Pochi giorni dopo Maranghi morì. Aveva previsto tutti i dettagli del suo funerale. Aveva preteso che si tenesse alle sei di mattina. Aveva stilato l'elenco degli ammessi alla cerimonia e di coloro che non dovevano azzardarsi a mettere piede in chiesa. Aveva preteso la messa tradizionale e in latino: esattamente il sette luglio di quell'anno papa Benedetto XVI aveva con un motu proprio liberalizzato il vetus ordo, il rito preconciliare. Aveva chiesto il lenzuolo bianco come ai vecchi tempi e come fiori desiderava solo un mazzo di grano.

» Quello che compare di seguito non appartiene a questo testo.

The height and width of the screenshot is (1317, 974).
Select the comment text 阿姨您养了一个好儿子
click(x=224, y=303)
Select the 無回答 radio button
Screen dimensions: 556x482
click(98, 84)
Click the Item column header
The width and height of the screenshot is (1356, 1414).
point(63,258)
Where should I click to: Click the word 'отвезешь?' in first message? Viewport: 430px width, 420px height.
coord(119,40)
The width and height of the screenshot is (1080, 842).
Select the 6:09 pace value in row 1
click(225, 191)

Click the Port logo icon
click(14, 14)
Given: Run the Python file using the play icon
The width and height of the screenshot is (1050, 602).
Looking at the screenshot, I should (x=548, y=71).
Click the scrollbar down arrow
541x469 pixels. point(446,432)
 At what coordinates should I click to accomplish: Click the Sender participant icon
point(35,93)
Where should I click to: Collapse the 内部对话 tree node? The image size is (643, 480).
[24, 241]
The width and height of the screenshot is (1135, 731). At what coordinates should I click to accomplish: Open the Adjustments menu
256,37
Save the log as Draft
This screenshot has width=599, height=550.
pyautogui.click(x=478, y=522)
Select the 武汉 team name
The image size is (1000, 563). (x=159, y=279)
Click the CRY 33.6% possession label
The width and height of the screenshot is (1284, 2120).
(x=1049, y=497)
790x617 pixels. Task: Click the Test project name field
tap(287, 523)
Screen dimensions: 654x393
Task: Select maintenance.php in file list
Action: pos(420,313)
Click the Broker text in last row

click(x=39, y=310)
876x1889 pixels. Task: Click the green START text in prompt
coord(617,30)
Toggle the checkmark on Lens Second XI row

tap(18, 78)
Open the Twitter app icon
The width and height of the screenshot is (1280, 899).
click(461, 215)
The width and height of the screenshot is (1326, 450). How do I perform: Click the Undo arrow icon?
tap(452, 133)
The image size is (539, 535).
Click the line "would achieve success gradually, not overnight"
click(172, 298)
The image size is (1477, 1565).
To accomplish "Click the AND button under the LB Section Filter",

Voleva che nessuno parlasse o lo ricordasse durante la celebrazione e che essa si chiudesse con un Salve Regina. Aveva previsto tutto, anche che i suoi figli e sua moglie non accettassero nulla da Mediobanca, cosa che forse per un attimo, in un momento di debolezza, aveva forse sperato che non avvenisse.